» **WHAT YOU ARE ASKED TO DO**:
All that should be output is the block of lines below from the line with "Where should I click to: Go" to the line with "task in toolbox", both included, exactly as written.
** Opening DATA SUPPLIED block **
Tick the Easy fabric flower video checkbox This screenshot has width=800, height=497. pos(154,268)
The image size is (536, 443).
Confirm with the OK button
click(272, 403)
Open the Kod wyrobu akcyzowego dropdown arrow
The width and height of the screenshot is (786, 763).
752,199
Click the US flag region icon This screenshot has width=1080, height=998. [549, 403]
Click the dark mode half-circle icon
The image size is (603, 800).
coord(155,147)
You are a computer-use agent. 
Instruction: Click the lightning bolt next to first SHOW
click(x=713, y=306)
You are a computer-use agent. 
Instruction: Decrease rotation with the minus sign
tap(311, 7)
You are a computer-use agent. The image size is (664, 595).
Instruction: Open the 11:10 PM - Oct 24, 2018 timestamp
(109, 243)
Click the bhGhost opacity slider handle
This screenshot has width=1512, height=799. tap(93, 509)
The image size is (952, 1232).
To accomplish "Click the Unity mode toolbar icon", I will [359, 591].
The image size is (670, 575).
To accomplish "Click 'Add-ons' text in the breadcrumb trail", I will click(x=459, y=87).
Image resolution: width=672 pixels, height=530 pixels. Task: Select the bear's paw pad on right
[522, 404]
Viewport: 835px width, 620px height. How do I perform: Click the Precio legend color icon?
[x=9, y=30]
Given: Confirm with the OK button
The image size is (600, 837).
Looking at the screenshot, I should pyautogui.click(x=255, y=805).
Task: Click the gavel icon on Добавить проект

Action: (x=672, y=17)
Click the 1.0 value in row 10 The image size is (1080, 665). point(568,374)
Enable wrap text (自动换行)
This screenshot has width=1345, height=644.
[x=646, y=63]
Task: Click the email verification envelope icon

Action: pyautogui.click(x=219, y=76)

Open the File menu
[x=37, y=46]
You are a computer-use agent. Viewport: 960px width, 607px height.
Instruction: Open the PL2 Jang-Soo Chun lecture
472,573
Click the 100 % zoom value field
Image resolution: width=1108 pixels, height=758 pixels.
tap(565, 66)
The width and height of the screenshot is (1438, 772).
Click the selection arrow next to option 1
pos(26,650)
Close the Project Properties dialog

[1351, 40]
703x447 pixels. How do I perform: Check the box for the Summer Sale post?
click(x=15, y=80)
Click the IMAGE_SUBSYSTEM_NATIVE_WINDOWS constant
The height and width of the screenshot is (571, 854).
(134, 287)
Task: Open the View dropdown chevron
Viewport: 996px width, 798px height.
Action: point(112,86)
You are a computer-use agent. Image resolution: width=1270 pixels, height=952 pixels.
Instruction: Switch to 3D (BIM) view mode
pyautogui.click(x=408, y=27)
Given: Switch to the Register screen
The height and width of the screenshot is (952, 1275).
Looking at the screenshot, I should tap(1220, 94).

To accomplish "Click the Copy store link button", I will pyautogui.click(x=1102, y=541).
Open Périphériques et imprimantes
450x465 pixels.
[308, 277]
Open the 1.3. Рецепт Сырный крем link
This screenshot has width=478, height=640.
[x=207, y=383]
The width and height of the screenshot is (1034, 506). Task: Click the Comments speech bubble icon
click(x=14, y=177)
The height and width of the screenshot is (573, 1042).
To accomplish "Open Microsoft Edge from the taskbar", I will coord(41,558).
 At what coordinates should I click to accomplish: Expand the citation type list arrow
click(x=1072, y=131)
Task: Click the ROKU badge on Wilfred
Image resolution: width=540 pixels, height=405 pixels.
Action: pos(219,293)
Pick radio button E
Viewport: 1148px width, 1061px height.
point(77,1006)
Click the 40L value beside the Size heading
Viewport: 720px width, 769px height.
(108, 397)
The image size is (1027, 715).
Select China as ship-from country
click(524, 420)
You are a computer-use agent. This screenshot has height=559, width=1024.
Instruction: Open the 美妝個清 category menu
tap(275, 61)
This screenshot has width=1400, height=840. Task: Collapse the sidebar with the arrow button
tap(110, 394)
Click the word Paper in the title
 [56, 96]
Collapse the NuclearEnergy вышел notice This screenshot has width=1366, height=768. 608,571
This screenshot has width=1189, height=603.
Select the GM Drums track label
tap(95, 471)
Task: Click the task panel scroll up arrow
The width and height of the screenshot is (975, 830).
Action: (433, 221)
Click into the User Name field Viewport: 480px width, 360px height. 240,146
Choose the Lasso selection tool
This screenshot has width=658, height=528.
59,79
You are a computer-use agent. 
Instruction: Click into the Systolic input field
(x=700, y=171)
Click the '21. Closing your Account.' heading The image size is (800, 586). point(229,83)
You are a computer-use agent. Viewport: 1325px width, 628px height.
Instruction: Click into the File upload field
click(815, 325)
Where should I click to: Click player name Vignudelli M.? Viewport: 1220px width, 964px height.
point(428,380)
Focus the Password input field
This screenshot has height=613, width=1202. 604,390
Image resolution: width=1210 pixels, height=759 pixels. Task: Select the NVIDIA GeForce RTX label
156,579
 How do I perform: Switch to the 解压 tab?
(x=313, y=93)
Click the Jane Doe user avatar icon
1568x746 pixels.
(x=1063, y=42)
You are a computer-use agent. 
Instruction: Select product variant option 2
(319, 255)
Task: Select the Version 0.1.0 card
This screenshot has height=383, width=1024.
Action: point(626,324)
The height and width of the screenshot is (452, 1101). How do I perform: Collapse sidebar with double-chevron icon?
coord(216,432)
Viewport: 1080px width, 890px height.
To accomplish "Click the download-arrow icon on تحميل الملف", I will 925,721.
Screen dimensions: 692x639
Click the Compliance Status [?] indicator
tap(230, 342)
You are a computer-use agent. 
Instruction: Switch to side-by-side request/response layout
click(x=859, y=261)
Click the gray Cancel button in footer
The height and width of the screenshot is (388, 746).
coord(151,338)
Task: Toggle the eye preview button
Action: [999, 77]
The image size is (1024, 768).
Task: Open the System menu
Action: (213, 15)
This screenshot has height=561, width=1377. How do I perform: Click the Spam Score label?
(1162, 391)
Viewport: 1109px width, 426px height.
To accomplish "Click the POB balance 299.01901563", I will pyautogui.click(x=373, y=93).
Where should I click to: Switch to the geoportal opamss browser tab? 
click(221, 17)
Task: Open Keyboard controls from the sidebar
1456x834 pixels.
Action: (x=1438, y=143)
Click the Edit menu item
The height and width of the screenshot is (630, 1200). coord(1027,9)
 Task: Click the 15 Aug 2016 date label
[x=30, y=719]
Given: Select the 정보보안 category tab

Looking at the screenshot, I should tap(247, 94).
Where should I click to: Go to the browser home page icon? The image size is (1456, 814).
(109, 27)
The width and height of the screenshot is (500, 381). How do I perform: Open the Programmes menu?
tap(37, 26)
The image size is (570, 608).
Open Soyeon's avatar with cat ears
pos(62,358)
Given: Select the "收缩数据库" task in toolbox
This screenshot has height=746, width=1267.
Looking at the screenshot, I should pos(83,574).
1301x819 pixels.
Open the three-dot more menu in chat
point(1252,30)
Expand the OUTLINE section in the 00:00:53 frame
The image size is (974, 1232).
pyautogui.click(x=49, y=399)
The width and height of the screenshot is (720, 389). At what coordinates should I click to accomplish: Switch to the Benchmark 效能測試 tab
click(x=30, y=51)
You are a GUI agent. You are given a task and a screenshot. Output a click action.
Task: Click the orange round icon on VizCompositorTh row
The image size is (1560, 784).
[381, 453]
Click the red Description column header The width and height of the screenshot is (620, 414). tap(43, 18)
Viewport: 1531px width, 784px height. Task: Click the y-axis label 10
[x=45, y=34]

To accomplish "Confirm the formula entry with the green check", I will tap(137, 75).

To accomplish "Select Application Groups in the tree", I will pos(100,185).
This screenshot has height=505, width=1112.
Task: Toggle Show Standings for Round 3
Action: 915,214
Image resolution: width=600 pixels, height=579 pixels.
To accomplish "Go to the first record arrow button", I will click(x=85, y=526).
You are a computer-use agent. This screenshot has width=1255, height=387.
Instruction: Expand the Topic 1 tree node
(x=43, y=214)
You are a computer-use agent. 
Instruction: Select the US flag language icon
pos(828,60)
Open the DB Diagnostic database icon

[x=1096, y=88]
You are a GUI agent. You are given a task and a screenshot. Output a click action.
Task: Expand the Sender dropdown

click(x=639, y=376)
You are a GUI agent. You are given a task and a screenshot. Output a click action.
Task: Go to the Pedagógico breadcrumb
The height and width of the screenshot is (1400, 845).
** Closing DATA SUPPLIED block **
» **YOUR SOLUTION**:
Where should I click to: Go to the browser home page icon? The image size is (1456, 814).
(109, 27)
The width and height of the screenshot is (500, 381). How do I perform: Open the Programmes menu?
tap(37, 26)
The image size is (570, 608).
Open Soyeon's avatar with cat ears
pos(62,358)
Given: Select the "收缩数据库" task in toolbox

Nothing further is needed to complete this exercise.